Funny, because when I lifted the hands from my eyes, I found myself realizing how nasty I can be as I look straight into the mirror of my soul.

Lately, I see most of my gal pals go through different stages of their own, respective love lives. As some of my girls are enjoying the honeymoon season of a year-old relationship, while others are floating in the newness of a potential romance, I am trapped in a conflicting bubble of duality. As much as I am happy for them, there is still the small voice in my heart wondering when my turn will come. All the good men are taken. Even the "below average" girls are. How pompous of me.

Jealousy seemed delicious, but thank God I am now wise enough not to take the bite. I need to respect and bloom in the season I'm in.

It's not the loneliness that's making the reflection morph into a monster by the minute. It's where or who I turn to that makes all the difference.

If I'm really going to be brutally honest, my internal dialogue started sounding like, "yup, it's okay to binge. I DESERVE IT."

Instantly, I've raised myself up on the pedestal. My needs. My wants. My gratification.
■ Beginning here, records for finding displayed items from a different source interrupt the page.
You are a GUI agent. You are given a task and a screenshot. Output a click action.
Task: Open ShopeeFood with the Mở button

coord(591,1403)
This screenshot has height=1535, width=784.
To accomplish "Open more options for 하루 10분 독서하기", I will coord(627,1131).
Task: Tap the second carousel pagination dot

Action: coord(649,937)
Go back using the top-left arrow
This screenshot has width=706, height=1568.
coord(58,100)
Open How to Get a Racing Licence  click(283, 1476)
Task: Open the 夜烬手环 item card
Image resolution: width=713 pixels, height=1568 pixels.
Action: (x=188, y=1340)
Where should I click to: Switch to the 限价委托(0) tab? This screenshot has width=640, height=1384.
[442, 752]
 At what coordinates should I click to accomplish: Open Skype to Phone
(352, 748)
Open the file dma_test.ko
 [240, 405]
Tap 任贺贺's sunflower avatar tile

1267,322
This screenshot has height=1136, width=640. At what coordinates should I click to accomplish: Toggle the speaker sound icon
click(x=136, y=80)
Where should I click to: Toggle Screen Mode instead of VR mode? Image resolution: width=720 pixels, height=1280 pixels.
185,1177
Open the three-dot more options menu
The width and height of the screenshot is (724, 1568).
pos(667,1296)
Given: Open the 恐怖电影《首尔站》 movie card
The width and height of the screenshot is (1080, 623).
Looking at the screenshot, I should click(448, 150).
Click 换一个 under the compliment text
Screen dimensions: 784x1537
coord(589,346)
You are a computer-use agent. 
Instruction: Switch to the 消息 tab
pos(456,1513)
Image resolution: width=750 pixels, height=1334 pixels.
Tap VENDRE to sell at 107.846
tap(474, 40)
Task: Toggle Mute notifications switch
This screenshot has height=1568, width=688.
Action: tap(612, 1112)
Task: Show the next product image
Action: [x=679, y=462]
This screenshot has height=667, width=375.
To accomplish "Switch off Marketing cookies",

My moment of weakness had to be coddled... with greasy, cheesy, doughy slices of pizza.

My bratty heart was throwing a fit, a tantrum, and if I couldn't get what I truly wanted, I'll get more of what I can have at the moment.

I say I want to be romanced by God, but I pick up the phone and choose to be romanced by the delivery boy instead.

Look, I know loneliness is a real human experience, and I cannot reject it. I can only go and grow through it. Embrace it, even. I'm not being hard on myself, because to be honest, I know I've been slacking off. I haven't been feasting as much as I should from the True Bread of Life who will not only satisfy the hunger of my stomach, but also the hunger of my heart.

The more I go deeper into this path of faith, the more I see how messed up, selfish, and broken I really am. It can get discouraging, frankly speaking. But I only get discouraged when my eyes are fixed on my inadequate, lacking, and will-always-fall-short self. I need to shift my focus. I need to look at Him and Him alone.

I may be filled physically as I feel my body enters a food coma, but the real feeding that needs to happen is in the vastness and insatiable expanse of my hungry heart.

💖Psalm 81:10💖
I, the Lord, am your God, who brought you up from the land of Egypt. Open your mouth wide and I will fill it.

Hay.

Minsan talaga, may mga araw na ganito.